**Exercise**
From the entries below, return exactly the lines beginning at the one that contains "Learn more (126, 2468)" and ending at the one that contains "Open a Trade Account today (146, 1622)", both of them included, and only those lines.

Stored data:
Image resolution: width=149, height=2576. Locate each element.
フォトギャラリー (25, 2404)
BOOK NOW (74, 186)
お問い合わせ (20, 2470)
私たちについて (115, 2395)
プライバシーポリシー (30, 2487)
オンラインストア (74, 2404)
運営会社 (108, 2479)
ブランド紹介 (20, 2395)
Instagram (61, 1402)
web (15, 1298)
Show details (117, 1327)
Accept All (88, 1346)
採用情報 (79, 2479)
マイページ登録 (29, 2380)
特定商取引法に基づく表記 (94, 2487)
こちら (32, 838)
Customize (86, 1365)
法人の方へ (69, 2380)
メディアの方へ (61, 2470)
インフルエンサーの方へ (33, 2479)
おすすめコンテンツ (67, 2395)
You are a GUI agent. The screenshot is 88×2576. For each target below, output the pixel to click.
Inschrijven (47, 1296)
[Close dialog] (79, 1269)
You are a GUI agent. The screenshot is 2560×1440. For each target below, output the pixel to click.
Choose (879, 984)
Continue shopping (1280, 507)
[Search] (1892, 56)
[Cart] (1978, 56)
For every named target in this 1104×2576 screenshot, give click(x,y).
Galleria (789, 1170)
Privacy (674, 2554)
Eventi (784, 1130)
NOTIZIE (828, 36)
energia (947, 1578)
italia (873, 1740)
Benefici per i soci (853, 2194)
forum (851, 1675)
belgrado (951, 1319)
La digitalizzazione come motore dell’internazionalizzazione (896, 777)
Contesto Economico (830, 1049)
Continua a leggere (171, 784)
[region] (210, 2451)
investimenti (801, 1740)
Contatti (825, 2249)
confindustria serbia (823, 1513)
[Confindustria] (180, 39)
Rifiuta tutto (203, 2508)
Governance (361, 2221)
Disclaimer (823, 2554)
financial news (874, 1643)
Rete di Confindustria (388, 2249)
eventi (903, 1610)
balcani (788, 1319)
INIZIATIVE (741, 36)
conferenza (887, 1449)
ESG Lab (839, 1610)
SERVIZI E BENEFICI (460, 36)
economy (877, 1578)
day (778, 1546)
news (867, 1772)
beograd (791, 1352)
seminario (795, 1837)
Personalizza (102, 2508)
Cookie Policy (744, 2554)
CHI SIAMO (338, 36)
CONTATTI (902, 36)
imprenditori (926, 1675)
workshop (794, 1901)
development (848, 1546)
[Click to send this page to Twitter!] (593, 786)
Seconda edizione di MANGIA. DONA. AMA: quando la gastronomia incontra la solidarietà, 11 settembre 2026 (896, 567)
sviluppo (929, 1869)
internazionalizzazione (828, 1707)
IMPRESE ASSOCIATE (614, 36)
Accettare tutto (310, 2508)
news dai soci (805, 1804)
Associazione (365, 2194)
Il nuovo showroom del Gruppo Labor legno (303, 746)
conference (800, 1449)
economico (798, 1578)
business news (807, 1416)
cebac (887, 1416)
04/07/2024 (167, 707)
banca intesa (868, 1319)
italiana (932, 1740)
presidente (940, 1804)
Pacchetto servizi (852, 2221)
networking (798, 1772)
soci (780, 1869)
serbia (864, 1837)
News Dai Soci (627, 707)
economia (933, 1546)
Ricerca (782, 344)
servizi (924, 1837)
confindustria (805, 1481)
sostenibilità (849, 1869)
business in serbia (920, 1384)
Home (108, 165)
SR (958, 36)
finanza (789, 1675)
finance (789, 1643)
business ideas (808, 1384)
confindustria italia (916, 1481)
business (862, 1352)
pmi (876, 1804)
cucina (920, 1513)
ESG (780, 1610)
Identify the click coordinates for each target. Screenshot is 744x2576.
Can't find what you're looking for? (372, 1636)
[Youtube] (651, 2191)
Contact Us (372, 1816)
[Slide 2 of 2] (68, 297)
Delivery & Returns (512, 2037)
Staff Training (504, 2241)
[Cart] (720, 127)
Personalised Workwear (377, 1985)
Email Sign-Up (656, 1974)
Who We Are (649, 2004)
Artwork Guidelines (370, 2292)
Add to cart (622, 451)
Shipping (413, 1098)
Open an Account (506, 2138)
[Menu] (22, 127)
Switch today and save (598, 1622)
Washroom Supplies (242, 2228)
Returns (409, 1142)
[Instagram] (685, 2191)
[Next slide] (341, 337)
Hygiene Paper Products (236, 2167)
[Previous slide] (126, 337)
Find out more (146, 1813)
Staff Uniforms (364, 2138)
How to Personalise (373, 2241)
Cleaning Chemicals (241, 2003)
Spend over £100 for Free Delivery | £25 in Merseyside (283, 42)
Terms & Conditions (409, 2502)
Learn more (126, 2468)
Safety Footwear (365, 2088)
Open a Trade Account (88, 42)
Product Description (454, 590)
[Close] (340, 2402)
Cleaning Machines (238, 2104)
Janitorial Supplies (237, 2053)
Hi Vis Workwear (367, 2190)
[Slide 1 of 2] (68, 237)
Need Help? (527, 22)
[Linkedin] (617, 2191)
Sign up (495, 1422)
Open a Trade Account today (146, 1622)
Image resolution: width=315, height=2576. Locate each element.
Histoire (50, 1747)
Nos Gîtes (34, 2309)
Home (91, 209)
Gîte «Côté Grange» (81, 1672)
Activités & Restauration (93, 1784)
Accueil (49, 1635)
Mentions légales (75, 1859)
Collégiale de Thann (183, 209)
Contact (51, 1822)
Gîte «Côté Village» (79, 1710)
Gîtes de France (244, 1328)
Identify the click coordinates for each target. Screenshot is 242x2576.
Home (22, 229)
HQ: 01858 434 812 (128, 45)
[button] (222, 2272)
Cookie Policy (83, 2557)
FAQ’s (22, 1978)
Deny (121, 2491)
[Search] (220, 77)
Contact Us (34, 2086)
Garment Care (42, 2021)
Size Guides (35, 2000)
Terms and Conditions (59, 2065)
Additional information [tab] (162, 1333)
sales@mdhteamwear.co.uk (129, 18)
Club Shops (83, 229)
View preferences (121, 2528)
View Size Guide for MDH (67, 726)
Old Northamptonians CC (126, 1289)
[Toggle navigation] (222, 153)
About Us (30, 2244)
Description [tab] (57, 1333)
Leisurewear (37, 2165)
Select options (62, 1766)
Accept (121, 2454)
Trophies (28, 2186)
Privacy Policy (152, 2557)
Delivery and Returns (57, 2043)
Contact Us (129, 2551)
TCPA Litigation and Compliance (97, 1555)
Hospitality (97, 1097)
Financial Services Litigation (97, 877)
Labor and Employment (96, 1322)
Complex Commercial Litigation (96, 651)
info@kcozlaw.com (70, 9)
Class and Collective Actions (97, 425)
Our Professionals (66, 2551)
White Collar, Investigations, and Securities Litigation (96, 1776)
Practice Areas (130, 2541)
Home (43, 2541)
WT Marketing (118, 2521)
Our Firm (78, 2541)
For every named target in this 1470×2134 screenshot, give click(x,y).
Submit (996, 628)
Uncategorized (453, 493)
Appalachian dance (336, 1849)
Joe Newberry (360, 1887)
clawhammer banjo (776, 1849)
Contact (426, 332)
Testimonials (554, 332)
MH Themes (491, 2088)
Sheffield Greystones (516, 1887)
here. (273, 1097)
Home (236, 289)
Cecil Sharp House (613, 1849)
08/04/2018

**Task response**
Learn more (126, 2468)
Safety Footwear (365, 2088)
Open a Trade Account (88, 42)
Product Description (454, 590)
[Close] (340, 2402)
Cleaning Machines (238, 2104)
Janitorial Supplies (237, 2053)
Hi Vis Workwear (367, 2190)
[Slide 1 of 2] (68, 237)
Need Help? (527, 22)
[Linkedin] (617, 2191)
Sign up (495, 1422)
Open a Trade Account today (146, 1622)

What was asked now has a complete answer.